**** Data provided ****

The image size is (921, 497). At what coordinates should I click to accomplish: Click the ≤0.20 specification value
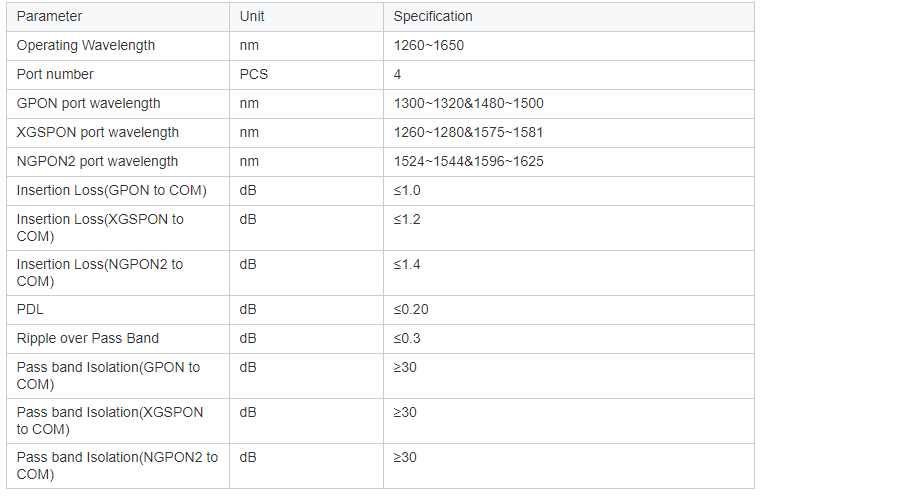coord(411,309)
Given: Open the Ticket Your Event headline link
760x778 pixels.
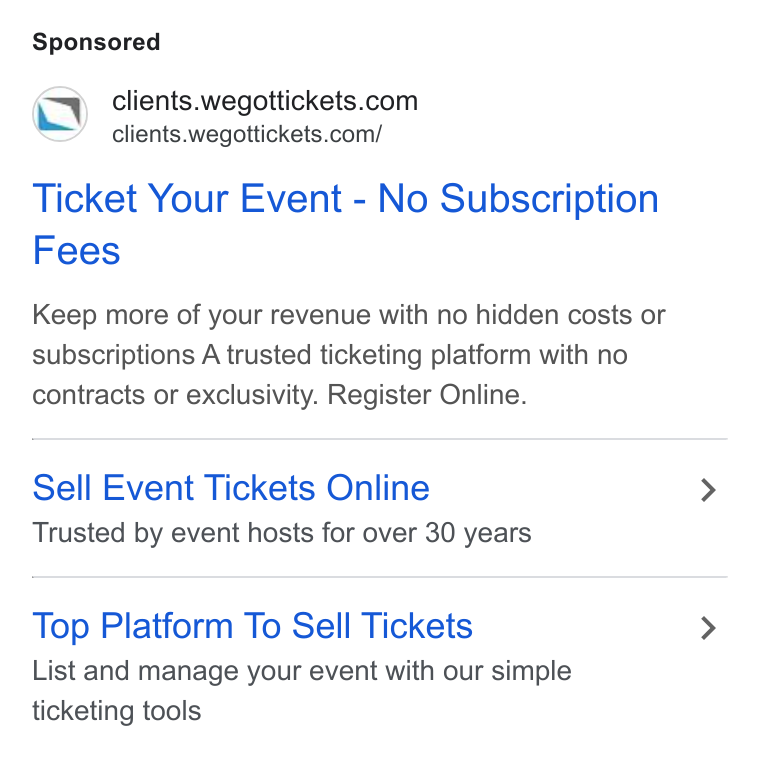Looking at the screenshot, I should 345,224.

****

## What you will do
Copy these entries precisely and drop any picture.

## Solution to this problem
The image size is (921, 497). At what coordinates should I click to accomplish: Click the ≤0.20 specification value
coord(411,309)
Given: Open the Ticket Your Event headline link
760x778 pixels.
Looking at the screenshot, I should 345,224.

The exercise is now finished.